Exploring the HTML5 Web Audio: visualizing sound

If you've read some of my other articles on this blog you probably know I'm a fan of HTML5. With HTML5 we get all this interesting functionality, directly in the browser, in a way that, eventually, is standard across browsers. One of the new HTML5 APIs that is slowly moving through the standardization process is the Web Audio API. With this API, currently only supported in Chrome and as of October 2013 also in Firefox, we get access to all kinds of interesting audio components you can use to create, modify and visualize sounds (such as the following spectrogram).

Update 30-11-2013: Firefox also has support for this API but a couple of API elements have changed. I've updated this article to reflect those changes and the examples now work on Firefox and Chrome. Additionally you can download the sources from this article from github: https://github.com/josdirksen/smartjava/tree/master/webaudio

localhost_Dev_WebstormProjects_webaudio_-1.png

So why do I start with visualizations? It looks nice, that's one reason, but not the important one. This API provides a number of more complex components, whose behavior is much easier to explain when you can see what happens. With a filter you can instantly see whether some frequencies are filtered, instead of trying to listen to the resulting audio for thse changes.

There are many interesting examples that use this API. The problem is, though, that getting started with this API and with digital signal processing (DSP) usually isn't explained. In this article I'll walk you through a couple of steps that shows how to do the following:

  • Create a signal volume meter
  • Visualize the frequencies using a spectrum analyzer
  • And show a time based spectrogram

We start with the basic setup that we can use as the basis for the components we'll create.

Setting up the basic

If we want to experiment with sound, we need some sound source. We could use the microphone (as we'll do later in this series), but to keep it simple, for now we'll just use an mp3 as our input. To get this working using web audio we have to take the following steps:

  1. Load the data
  2. Read it in a buffer node and play the sound

Load the data

With the web audio we can use different types of audio sources. We've got a MediaElementAudioSourceNode that can be used to use the audio provided by a media element. There's also a MediaStreamAudioSourceNode. With this audio source node we can use the microphone as input (see my previous article on sound recognition). Finally there is the AudioBufferSourceNode. With this node we can load the data from an existing audio file (e.g mp3) and use that as input. For this example we'll use this last approach.

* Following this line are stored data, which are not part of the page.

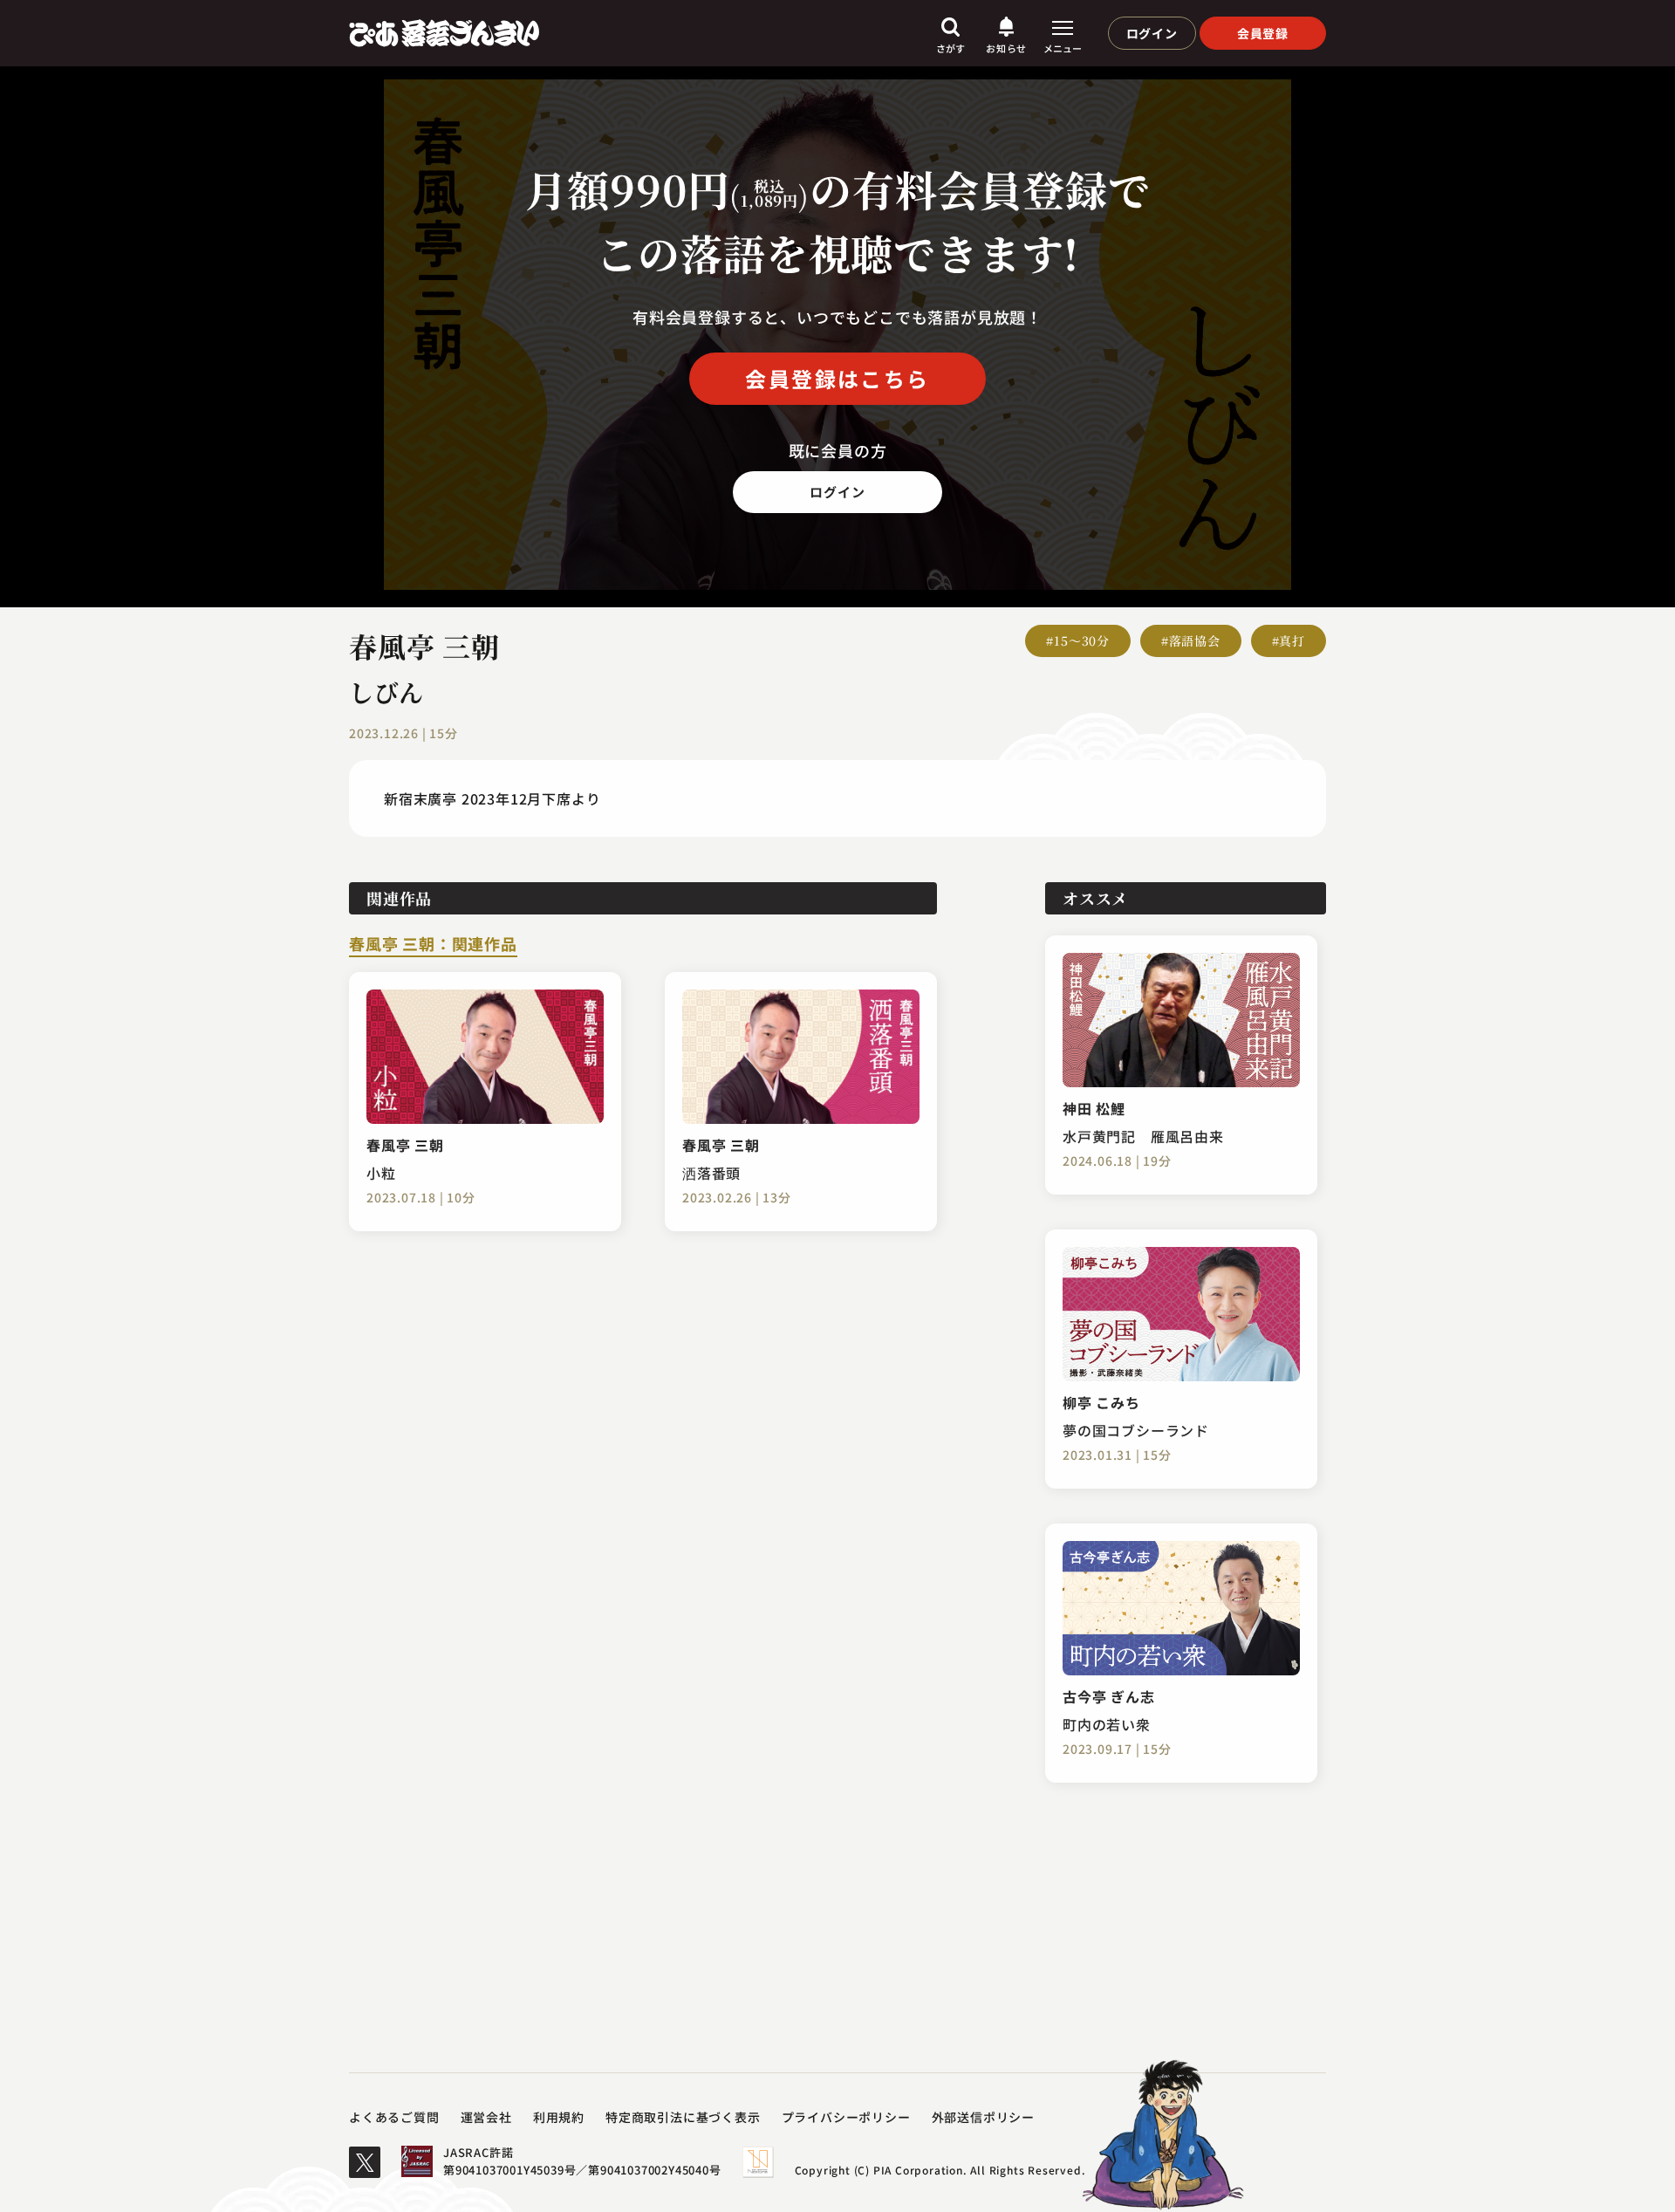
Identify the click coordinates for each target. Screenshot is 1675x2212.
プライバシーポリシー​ (846, 2117)
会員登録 (1263, 33)
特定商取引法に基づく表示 (683, 2117)
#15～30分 (1078, 640)
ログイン (1152, 33)
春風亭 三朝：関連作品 (433, 945)
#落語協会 (1190, 640)
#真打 (1288, 640)
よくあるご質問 (394, 2117)
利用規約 (559, 2117)
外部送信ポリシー (983, 2117)
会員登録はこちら (837, 378)
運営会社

   // check if the default naming is enabled, if not use the chrome one.
    if (! window.AudioContext) {
        if (! window.webkitAudioContext) {
            alert('no audiocontext found');
        }
        window.AudioContext = window.webkitAudioContext;
    }
    var context = new AudioContext();
    var audioBuffer;
    var sourceNode;
 
    // load the sound
    setupAudioNodes();
    loadSound("wagner-short.ogg");
 
    function setupAudioNodes() {
        // create a buffer source node
        sourceNode = context.createBufferSource();
        // and connect to destination
        sourceNode.connect(context.destination);
    }
 
    // load the specified sound
    function loadSound(url) {
        var request = new XMLHttpRequest();
        request.open('GET', url, true);
        request.responseType = 'arraybuffer';
 
        // When loaded decode the data
        request.onload = function() {
 
            // decode the data
            context.decodeAudioData(request.response, function(buffer) {
                // when the audio is decoded play the sound
                playSound(buffer);
            }, onError);
        }
        request.send();
    }
 
 
    function playSound(buffer) {
        sourceNode.buffer = buffer;
        sourceNode.start(0);
    }
 
    // log if an error occurs
    function onError(e) {
        console.log(e);
    }

In this example you can see a couple of functions. The setupAudioNodes function creates a BufferSource audio node and connects it to the destination. The loadSound function shows how you can load an audio file. The buffer which is passed into the playSound function contains decoded audio that can be used by the web audio API.

In this example I use an .ogg file, for a complete overview of the formats supported look at: https://sites.google.com/a/chromium.org/dev/audio-video

Play the sound

To play this audio file, all we have to do is turn the source node on, this is done in the playSound function:

    function playSound(buffer) {
        sourceNode.buffer = buffer;
        sourceNode.noteOn(0);
    }

You can test this out at the following page:

When you open that page, you'll hear some music. Nothing to spectacular for now, but nevertheless an easy way to load audio that'll use for the rest of this article. The first item on our list was the volume meter.

Create a volume meter

One of the basic scenario's, and often one of the first steps someone new to this API tries to create, is a simple signal volume meter (or an UV meter). I expected this to be a standard component in this API, where I could just read off the signal strength as a property. But, no such node exists. But not to worry, with the components that are available, it's pretty easy (not straightforward, but easy nevertheless) to get an indication of the signal strength of your audio file. Int this section we'll create the following simple volume meter:

Loading and playing a sound with the Web Audio API-1.png

As you can see this is a simple volume meter where we measure the signal strength for the left and the right audio channel. This is drawn on the canvas, but you could have also used divs or svg to visualize this. Lets start with a single volume meter, instead of one for each channel. For this we need to do the following:

  1. Create an analyzer node: With this node we get realtime information about the data that is processed. This data we use to determine the signal strength
  2. Create a javascript node: We use this node as a timer to update the volume meters with new information
  3. Connect everything together

Analyser node

With the analyser node we can perform real-time frequency and time domain analysis. From the specification:

a node which is able to provide real-time frequency and time-domain analysis information. The audio stream will be passed un-processed from input to output.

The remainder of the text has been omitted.